For people at the lowest risk of stroke—generally younger patients without other cardiovascular conditions—the bleeding risk may outweigh the benefit, and anticoagulation may not be necessary. Doctors use scoring systems that incorporate age, sex, history of prior stroke, high blood pressure, diabetes, heart failure, and vascular disease to estimate each patient's stroke risk and guide the anticoagulation decision.
A Growing Epidemic
Atrial fibrillation is becoming more common, and the trend shows no signs of reversing. As of 2020, more than 33 million people worldwide had the condition. In Europe and North America, two to three percent of the adult population is affected. These numbers have been climbing for years, driven by population aging and the increasing prevalence of conditions like obesity, hypertension, and diabetes that predispose people to atrial fibrillation.

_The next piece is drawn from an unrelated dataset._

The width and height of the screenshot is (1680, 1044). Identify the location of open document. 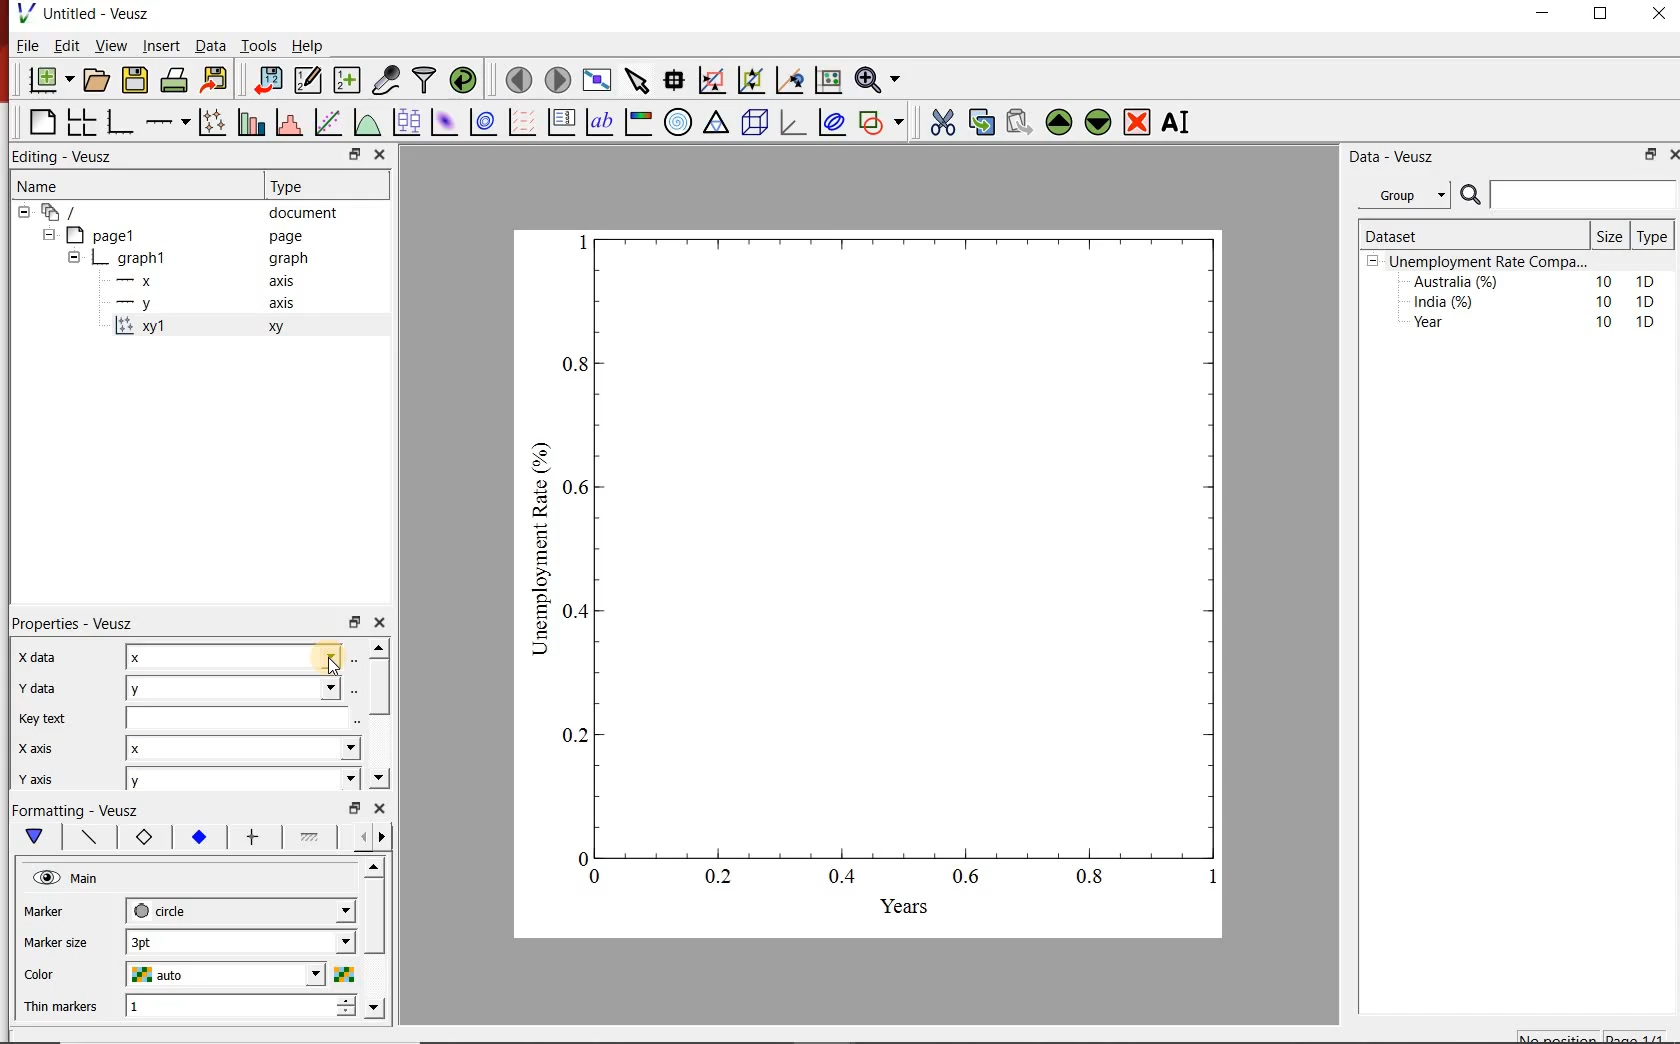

The consequences extend beyond the individuals affected. Atrial fibrillation is associated with increased risks of heart failure, dementia, and—most devastatingly—stroke. Managing the condition and its complications consumes substantial healthcare resources. The economic burden is enormous and growing.
Yet there's also reason for cautious optimism. The modifiable nature of many risk factors means that public health interventions targeting obesity, hypertension, physical inactivity, and excessive alcohol consumption could meaningfully reduce the burden of disease. Advances in ablation technology continue to improve outcomes for those who develop atrial fibrillation. And the growing understanding of the genetic architecture underlying the condition may eventually enable more targeted prevention and treatment strategies.
For now, atrial fibrillation remains one of modern cardiology's most common and challenging conditions—a disorder of electrical chaos in an organ that functions, above all else, through exquisite electrical coordination. Understanding it means understanding how the heart's elegant machinery can fail, and how medicine continues to search for ways to restore order to a heart that has lost its rhythm.